Pero la diversidad es un hecho. Es un hecho que las personas somos diversas, que poseemos diversos rasgos étnicos y raciales, que profesamos diversas religiones o ninguna, que utilizamos una lengua determinada o varias, que tenemos diversas preferencias de todo tipo, personales, ideológicas, culturales, etc. Se nos intenta convencer de que el hecho de la diversidad es positiva per se, como si las sociedades fueran ecosistemas dentro esa perspectiva ecologista y conservacionista, muy en la línea de los multiculturalistas que defienden que todas las culturas y sus manifestaciones deben ser conservadas. Pero la realidad es bien distinta. No existe evidencia científica de que las sociedades más diversas sean más “enriquecedoras”, antes al contrario, las sociedades con mayores diversidades de todo tipo se encuentran abocadas a un mayor número de conflictos relacionados con esa misma diversidad. En sociedades con varias etnias o razas se producen un mayor número de conflictos relacionados con esta diversidad (repasen los conflictos étnicos en África o los estallidos raciales en USA), por no hablar de otras diversidades como la religiosa que salpican muchos y variados conflictos o las lingüísticas utilizadas como herramienta para la división social e incluso para la segregación territorial. Sin embargo, en otras sociedades más homogéneas como la japonesa apenas existen conflictos de este tipo o si acudimos a nuestro propio pasado, la homogeneidad étnica y religiosa española mantenida hasta hace unas décadas habría limitado la conflictividad de este tipo. La realidad es que las personas se sienten más cómodas y mantienen lazos más fuertes con aquellos que se les parecen y no con quienes consideran se encuentran más alejados de su identidad. Esa es la razón por la que los inmigrantes cuando llegan a una nueva sociedad se concentran en determinados barrios o zonas de las ciudades ocupados por personas de su mismo origen, religión o cultura, eso que Bayona i Carrasco llama “puertos de primera entrada”. Y esa es también la razón por la que en ciudades como Ceuta se produce una segregación y concentración residencial según la etnia o la religión. Resulta por tanto conveniente y necesario que aprendamos a vivir con esta realidad pero no que nos intenten convencer con argumentos falaces que provocan la reacción contraria a la esperada.

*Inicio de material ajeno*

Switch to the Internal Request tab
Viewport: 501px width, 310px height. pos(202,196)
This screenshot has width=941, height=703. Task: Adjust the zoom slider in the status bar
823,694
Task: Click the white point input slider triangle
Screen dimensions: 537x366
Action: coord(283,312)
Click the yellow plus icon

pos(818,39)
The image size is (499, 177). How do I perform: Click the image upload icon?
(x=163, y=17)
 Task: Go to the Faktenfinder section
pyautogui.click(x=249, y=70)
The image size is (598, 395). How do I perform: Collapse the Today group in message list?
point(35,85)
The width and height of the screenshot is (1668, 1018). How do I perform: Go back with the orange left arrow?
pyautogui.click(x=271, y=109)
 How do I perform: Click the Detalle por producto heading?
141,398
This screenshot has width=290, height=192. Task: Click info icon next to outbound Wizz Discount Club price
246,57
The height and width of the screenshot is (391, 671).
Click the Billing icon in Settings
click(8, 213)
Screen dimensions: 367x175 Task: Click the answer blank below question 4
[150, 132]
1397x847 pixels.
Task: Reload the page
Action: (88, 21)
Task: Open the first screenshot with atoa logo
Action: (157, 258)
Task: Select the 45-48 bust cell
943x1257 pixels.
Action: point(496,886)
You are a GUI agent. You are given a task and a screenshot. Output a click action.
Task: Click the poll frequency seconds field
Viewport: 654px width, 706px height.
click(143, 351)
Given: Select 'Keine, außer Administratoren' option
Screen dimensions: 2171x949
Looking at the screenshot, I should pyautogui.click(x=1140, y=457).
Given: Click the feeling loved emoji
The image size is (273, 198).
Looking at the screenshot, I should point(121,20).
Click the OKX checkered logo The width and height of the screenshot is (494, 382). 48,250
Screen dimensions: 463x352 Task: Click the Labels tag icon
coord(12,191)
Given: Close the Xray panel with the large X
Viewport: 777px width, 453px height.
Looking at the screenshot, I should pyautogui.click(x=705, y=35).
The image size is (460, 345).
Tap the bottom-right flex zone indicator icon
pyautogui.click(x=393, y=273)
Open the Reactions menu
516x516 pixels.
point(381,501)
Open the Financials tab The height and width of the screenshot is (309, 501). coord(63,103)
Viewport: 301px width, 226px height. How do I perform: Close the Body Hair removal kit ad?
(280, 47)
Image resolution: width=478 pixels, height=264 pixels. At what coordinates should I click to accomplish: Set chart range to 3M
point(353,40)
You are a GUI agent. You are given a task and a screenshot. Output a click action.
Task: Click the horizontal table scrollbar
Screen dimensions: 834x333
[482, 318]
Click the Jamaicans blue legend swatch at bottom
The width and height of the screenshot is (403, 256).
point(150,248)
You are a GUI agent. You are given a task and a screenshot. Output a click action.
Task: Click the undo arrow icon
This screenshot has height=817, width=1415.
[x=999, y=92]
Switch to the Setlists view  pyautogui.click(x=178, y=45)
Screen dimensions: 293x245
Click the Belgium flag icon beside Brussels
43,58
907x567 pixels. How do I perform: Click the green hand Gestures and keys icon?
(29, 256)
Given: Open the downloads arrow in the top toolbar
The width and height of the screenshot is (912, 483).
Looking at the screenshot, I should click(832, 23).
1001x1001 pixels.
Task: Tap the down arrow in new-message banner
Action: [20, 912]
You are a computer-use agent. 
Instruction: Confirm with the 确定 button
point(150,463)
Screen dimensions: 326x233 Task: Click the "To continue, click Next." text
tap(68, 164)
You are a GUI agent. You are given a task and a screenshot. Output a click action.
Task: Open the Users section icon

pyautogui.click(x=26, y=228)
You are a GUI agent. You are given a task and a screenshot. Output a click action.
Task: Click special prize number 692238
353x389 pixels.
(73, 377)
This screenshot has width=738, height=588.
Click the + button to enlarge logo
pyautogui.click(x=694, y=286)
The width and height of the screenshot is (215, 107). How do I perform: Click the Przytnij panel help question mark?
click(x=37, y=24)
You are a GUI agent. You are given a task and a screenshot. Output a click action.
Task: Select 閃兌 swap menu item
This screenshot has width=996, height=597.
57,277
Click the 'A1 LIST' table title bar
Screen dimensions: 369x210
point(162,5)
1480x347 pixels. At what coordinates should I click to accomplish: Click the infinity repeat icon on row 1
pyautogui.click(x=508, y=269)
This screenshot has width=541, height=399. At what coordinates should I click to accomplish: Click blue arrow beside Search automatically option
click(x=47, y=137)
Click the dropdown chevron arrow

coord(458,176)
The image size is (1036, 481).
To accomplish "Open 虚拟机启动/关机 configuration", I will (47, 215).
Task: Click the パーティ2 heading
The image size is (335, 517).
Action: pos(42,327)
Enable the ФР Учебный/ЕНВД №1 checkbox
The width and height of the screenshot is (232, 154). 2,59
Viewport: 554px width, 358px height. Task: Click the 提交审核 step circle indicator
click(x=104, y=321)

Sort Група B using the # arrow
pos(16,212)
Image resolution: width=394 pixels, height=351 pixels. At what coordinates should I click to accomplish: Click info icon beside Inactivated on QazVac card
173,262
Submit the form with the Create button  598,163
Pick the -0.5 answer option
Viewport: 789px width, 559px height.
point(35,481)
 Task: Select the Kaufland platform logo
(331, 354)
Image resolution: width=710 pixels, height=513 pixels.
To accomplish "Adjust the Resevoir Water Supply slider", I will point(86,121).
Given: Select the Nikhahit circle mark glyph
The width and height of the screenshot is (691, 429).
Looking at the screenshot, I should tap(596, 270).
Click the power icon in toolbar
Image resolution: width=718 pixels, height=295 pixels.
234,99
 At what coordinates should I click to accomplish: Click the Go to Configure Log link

La diversidad de Ceuta es una de sus características pero no aporta una mejora económica y social como pretenden algunas líderes locales, aunque si faciliten un mejor conocimiento de manifestaciones culturales secundarias como la gastronomía o alguna festividad pública. Lo que si produce esa diversidad, y el uso que de ella hacen las elites, son nuevas tensiones sociales como las que introduce la pretensión de un reconocimiento oficial del dariya. Como recuerdan Carlota Solé y Amado Alarcón: la política lingüística redistributiva (que fomentan las lenguas particulares y la conciencia lingüística del grupo frente a otros) no es propiamente una política a favor de las lenguas minoritarias, aunque este revestida de esta fraseología, es una política que favorece a un grupo dominante, o que aspira a serlo, en su propio espacio territorial.